Large Language Models in Production
Published by O'Reilly Media, Inc.
How to navigate the complexities of deploying and optimizing LLMs in production
Course outcomes
- Learn how to make critical LLM framework decisions
- Understand how to evaluate LLMs
- Learn various options for deploying and monitoring LLMs in production
Course description
Large language models are fundamentally changing the way practitioners integrate AI into applications. LLM adoption looks deceptively simple due to the relatively low barrier for using state-of-the-art models like GPT-4, Llama 2, etc. However, making these systems production ready is still a challenge and requires a grasp of new concepts like prompt engineering, retrieval-augmented generation, hallucinations, and more.
Join expert Skanda Vivek to learn the fundamental concepts for building and deploying real-world LLMs in production.
What you’ll learn and how you can apply it
- Make critical LLM framework decisions
- Evaluate LLMs
- Deploy and monitor LLMs in production
This live event is for you because...
- You’re a developer who’s integrating LLMs into a product.
- You’re a CTO/CDO who wants to integrate LLMs into your business.
- You're a software engineer who wants to learn more about LLMs to upskill or apply for ML engineer jobs.
Prerequisites
- Familiarity with fundamental machine learning concepts (classification and regression, model training and testing, loss functions, backpropagation, etc.)
- Familiarity with software development in Python
- Familiarity with ChatGPT
Recommended preparation:
- Access to ChatGPT (optional for following along with the exercises)
- Read Hands-On Large Language Models (book)
- Read Prompt Engineering for Generative AI (book)
Recommended follow-up:
- Read Implementing MLOps in the Enterprise (book)
- Read Generative AI on AWS (book)
Schedule
The time frames are only estimates and may vary according to how the class is progressing.
LLM design considerations (60 minutes)
- Presentation: Making key LLM decisions; four key decision metrics (response quality, economics, latency, privacy); LLM deployment economics (ChatGPT/GPT-4 versus open source); levers of choice (prompt engineering, RAG, fine-tuning); embeddings and vector databases; RAG; integrating LLM and vector DB (context window size, choosing context, chat history, building comprehensive architectures for handling complex cases); fine-tuning and PEFT (fine-tuning to reduce memory footprint and performance degradation)
- Group discussion: When do you choose RAG versus fine-tuning?
- Hands-on exercise: Explore prompt engineering, RAG, and fine-tuning
- Q&A
- Break
Evaluating LLMs (45 minutes)
- Presentation: Evaluating LLMs; traditional ML eval versus LLM eval; LLM eval datasets; GPT as a judge; evaluating embeddings; eval tools (Langsmith, RAGAS)
- Group discussion: How is LLM eval different from traditional ML eval?; What are the biggest concerns for LLM performance?; Can we completely remove hallucinations?
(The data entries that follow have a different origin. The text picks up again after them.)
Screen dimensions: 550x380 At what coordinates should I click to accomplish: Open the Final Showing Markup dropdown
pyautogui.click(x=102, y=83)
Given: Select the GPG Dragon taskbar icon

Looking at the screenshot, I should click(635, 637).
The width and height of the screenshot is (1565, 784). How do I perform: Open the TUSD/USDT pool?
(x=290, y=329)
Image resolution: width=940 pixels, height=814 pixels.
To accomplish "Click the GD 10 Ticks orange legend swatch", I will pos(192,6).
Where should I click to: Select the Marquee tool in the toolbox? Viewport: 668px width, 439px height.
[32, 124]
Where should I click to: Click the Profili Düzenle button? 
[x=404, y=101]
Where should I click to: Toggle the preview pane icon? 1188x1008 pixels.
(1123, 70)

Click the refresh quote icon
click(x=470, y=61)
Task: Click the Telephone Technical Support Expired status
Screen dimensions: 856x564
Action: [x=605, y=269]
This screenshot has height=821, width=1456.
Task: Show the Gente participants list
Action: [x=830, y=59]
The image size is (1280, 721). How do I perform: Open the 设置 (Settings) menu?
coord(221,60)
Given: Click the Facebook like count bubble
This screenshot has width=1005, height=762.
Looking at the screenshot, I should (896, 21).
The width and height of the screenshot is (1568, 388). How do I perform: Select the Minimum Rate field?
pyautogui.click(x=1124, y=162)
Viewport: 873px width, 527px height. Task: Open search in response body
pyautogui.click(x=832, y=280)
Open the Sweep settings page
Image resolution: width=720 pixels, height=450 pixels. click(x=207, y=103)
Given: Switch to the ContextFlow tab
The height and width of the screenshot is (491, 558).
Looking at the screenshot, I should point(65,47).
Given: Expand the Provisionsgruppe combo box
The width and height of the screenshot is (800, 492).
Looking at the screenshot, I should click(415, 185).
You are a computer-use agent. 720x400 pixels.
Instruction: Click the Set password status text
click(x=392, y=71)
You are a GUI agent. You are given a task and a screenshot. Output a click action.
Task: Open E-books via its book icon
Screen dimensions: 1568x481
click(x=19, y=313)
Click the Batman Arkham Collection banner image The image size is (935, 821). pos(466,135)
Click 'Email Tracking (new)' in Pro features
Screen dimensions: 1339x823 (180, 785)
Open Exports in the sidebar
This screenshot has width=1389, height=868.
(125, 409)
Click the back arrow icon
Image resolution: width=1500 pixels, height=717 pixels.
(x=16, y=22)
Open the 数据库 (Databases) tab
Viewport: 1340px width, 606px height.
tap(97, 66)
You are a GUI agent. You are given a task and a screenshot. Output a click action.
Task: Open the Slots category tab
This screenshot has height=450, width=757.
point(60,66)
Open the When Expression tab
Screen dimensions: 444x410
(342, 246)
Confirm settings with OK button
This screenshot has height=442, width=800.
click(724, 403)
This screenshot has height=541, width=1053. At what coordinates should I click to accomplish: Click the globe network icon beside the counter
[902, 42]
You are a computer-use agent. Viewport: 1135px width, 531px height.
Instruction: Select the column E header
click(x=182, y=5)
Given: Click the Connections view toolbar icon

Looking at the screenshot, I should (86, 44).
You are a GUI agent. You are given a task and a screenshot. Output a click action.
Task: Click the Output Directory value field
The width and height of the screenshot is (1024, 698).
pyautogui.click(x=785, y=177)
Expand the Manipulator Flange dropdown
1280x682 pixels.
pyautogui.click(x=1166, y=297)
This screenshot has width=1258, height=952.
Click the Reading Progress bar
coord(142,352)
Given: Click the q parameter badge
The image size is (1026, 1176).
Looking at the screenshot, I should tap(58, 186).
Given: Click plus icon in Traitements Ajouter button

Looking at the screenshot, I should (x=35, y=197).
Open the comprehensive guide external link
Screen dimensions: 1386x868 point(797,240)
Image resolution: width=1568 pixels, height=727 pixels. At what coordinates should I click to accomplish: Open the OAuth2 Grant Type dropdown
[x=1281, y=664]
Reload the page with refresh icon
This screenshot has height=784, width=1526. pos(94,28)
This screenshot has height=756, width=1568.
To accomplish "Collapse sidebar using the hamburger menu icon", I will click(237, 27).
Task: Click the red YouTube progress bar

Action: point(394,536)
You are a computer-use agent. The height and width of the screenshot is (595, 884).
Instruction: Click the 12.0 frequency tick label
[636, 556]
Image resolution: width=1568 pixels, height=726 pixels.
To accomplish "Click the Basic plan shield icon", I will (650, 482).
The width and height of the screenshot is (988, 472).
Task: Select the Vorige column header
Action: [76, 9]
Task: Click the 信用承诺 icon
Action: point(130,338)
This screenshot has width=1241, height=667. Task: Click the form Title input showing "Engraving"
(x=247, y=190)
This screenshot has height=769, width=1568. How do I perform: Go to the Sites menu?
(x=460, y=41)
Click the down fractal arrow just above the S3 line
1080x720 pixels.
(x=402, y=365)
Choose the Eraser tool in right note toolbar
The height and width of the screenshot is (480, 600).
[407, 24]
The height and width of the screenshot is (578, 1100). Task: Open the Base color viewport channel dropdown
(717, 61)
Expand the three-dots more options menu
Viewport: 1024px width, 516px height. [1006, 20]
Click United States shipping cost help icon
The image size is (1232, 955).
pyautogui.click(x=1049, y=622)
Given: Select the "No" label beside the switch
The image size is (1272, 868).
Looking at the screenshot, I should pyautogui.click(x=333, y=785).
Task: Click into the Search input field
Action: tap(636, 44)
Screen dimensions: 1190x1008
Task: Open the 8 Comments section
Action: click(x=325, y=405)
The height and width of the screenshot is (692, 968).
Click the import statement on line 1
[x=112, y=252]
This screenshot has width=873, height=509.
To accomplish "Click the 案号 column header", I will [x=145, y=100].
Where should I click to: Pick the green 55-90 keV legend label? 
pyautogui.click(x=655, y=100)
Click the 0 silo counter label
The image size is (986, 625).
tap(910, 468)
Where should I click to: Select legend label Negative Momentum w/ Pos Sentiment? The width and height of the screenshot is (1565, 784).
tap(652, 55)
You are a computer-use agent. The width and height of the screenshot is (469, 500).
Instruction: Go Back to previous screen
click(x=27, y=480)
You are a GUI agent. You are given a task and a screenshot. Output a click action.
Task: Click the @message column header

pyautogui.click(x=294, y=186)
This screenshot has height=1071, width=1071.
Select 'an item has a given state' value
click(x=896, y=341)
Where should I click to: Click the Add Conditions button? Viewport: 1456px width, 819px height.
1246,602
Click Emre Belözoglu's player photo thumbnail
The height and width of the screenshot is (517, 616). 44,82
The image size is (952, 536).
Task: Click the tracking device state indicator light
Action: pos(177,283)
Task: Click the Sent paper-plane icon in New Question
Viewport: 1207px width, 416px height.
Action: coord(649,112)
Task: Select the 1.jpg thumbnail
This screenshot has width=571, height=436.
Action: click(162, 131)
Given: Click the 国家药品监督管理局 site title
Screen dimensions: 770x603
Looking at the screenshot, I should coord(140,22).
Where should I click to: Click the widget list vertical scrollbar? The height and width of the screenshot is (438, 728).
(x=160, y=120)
- Hands-on exercise: LLM eval
- Q&A
- Break
Deploying and scaling LLMs in production (75 minutes)
- Presentation: Model quantization (ggml, qlora, gptq); locally hosting and running LLMs (LM Studio, GPT4All, Local.AI); deploying models on AWS using SageMaker and Inferentia; model parallelization; continuous monitoring, learning, and testing in production; evaluating LLMs in production; the human side of LLM interactions; evaluating customer interaction workflows; retraining models in production
- Hands-on exercise: Deploy LLMs
- Group discussion: Challenges for bringing (your dream) LLM app into production
- Q&A
Your Instructor
Skanda Vivek
Skanda Vivek is a Senior Data Scientist at Intuit, working on Generative AI. Prior to that he was a senior data scientist at the Risk Intelligence team at OnSolve where he developed advanced Artificial Intelligence based algorithms for rapidly detecting critical emergencies through big data. Before that, he was an assistant professor, and a post-doctoral fellow at Georgia Tech. He received his PhD. in physics from Emory University. His work has been published in multiple scientific journals as well as broadcasted widely by outlets such as BBC and Forbes. He is passionate about sharing knowledge and his blog on applying state of the art AI including LLMs in real-world scenarios has 30k+ monthly views.